Do you also have best practices for clients?
I think in most cases it makes sense that a client just imports a the
spec package.
What about the case where a client optionally depends on a spec package?
One case I saw several times was an optional dependency on the event
admin. The problem with this is that if the provider of the package is
not present when the bundle installs it will not see it. Karaf 4 will
provide a mechanism to rewire a bundle with optional packages once they
are resolveable but this also can lead to cascades of restarts.
So does it make sense for the case of clients with an optional
dependency on an API package to embed and import/export it?
One thing that could go wrong with this is that client and provider of
the API might bind to different versions of the package. So I am not sure.
One such case where we currently discuss about this is:
https://issues.apache.org/jira/browse/KARAF-3739
Christian
Am 25.05.2015 um 09:38 schrieb Peter Kriens:
This kind of reasoning is often caused by not seeing the extremely tight
relation between the provider of an API and that API itself. There is virtually
no backward compatibility for providers, if the API changes, you need a new
provider. Separating the provider from its API therefore just creates a lot of
work and potential error cases that provide no benefit whatsoever.
The best practice I learned over time is therefore is that a provider includes
an exact copy of the API package that it is build against and both exports AND
imports it. Since OSGi packages have a globally unique name + version this
works, the framework will share one of the exported packages if possible.
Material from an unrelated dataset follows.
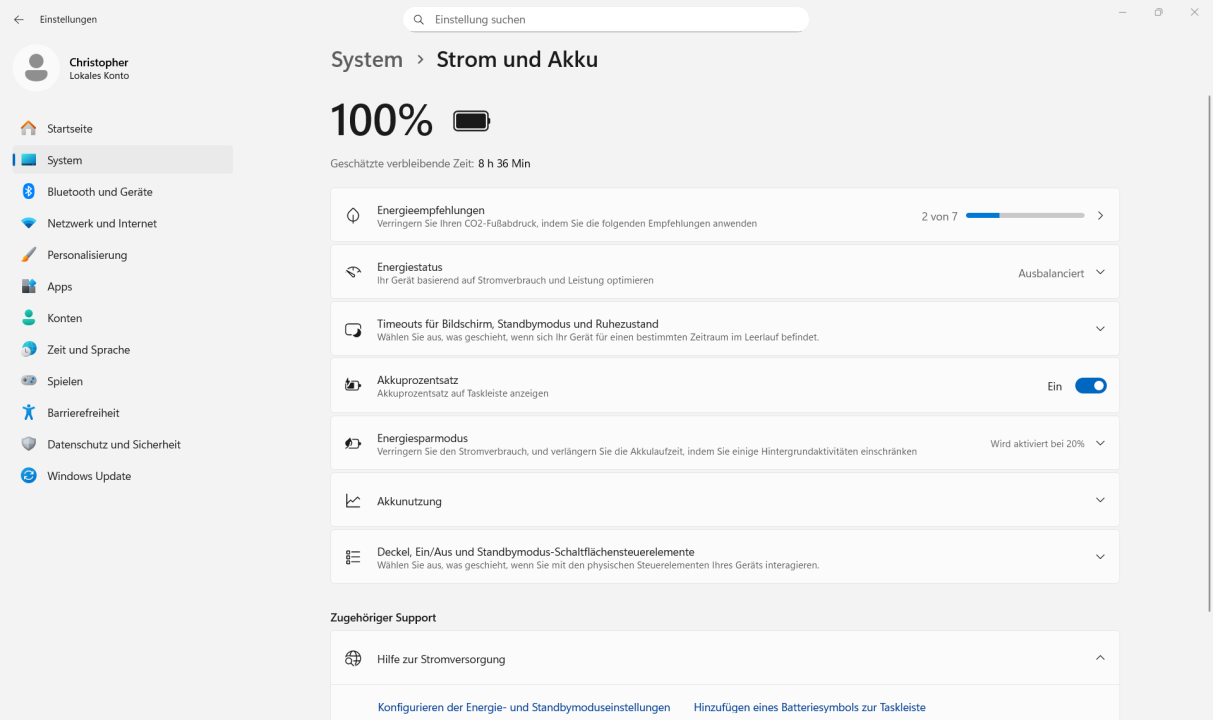Select the Akkunutzung graph icon
This screenshot has height=720, width=1213.
pyautogui.click(x=353, y=500)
This
model has a number of advantages:
1) The resolver can automatically drag in implementations based on the API
2) You have significantly fewer bundles to worry about
3) You always have the right version at hand
4) bnd supports this model very well with its package include from class path
function and calculation of importing exports.
Every time I run into bundles that do not include their API I get this
desperate sinking feeling :-(
The idea that it works better with multiple providers of the same API is
nonsense since they both MUST use the identical versions of the overlapping
packages. That is, there is no backward compatibility to speak of for
providers. So substitutable imports work fine for this use case.
The only argument for separating API and implementation in two bundles is that
you do not have to refresh the client if you update an implementation. True,
but due to transitive dependencies it takes real hard work to actually achieve
this unless you have a small trivial system. And an OSGi system that can handle
the going down of any bundle is likely not very valuable since it will likely
fail. So realistically, this argument sounds nice in theory but has very little
value in practice.
Interestingly, this discussion was held early on and several times thereafter.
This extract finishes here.